*** Opening Data to use ***

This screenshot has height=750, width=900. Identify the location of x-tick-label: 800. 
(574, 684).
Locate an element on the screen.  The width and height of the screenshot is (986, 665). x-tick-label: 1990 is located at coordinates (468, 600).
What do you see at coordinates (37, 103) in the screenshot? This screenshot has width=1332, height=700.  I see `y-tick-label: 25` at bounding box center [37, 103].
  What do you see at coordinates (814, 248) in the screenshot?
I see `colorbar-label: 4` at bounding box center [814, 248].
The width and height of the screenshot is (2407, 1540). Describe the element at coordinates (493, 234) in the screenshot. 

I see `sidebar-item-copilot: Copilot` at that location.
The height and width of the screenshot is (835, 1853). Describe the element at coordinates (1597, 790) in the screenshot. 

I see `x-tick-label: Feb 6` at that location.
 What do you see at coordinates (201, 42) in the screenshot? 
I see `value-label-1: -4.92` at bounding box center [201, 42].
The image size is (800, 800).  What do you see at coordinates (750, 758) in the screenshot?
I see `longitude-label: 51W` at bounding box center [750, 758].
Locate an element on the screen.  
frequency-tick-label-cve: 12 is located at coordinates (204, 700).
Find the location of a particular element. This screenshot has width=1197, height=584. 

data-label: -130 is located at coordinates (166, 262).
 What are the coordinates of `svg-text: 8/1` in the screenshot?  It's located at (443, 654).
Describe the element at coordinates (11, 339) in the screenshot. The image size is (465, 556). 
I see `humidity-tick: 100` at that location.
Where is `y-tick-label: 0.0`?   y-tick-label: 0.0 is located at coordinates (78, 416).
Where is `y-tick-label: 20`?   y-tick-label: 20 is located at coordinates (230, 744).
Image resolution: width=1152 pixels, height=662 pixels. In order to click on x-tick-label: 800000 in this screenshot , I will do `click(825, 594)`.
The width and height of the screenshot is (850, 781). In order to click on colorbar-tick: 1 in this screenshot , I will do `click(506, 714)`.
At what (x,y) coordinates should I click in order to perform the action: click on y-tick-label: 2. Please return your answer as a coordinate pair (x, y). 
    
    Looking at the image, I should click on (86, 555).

*** Closing Data to use ***

Reproduce everything from the beginning of the material down to the line containing "The width and height of the screenshot is (850, 781).", including that line, without changing anything.

→ Task answer:
This screenshot has height=750, width=900. Identify the location of x-tick-label: 800. 
(574, 684).
Locate an element on the screen.  The width and height of the screenshot is (986, 665). x-tick-label: 1990 is located at coordinates (468, 600).
What do you see at coordinates (37, 103) in the screenshot? This screenshot has width=1332, height=700.  I see `y-tick-label: 25` at bounding box center [37, 103].
  What do you see at coordinates (814, 248) in the screenshot?
I see `colorbar-label: 4` at bounding box center [814, 248].
The width and height of the screenshot is (2407, 1540). Describe the element at coordinates (493, 234) in the screenshot. 

I see `sidebar-item-copilot: Copilot` at that location.
The height and width of the screenshot is (835, 1853). Describe the element at coordinates (1597, 790) in the screenshot. 

I see `x-tick-label: Feb 6` at that location.
 What do you see at coordinates (201, 42) in the screenshot? 
I see `value-label-1: -4.92` at bounding box center [201, 42].
The image size is (800, 800).  What do you see at coordinates (750, 758) in the screenshot?
I see `longitude-label: 51W` at bounding box center [750, 758].
Locate an element on the screen.  
frequency-tick-label-cve: 12 is located at coordinates (204, 700).
Find the location of a particular element. This screenshot has width=1197, height=584. 

data-label: -130 is located at coordinates (166, 262).
 What are the coordinates of `svg-text: 8/1` in the screenshot?  It's located at (443, 654).
Describe the element at coordinates (11, 339) in the screenshot. The image size is (465, 556). 
I see `humidity-tick: 100` at that location.
Where is `y-tick-label: 0.0`?   y-tick-label: 0.0 is located at coordinates (78, 416).
Where is `y-tick-label: 20`?   y-tick-label: 20 is located at coordinates (230, 744).
Image resolution: width=1152 pixels, height=662 pixels. In order to click on x-tick-label: 800000 in this screenshot , I will do `click(825, 594)`.
The width and height of the screenshot is (850, 781). In order to click on colorbar-tick: 1 in this screenshot , I will do `click(506, 714)`.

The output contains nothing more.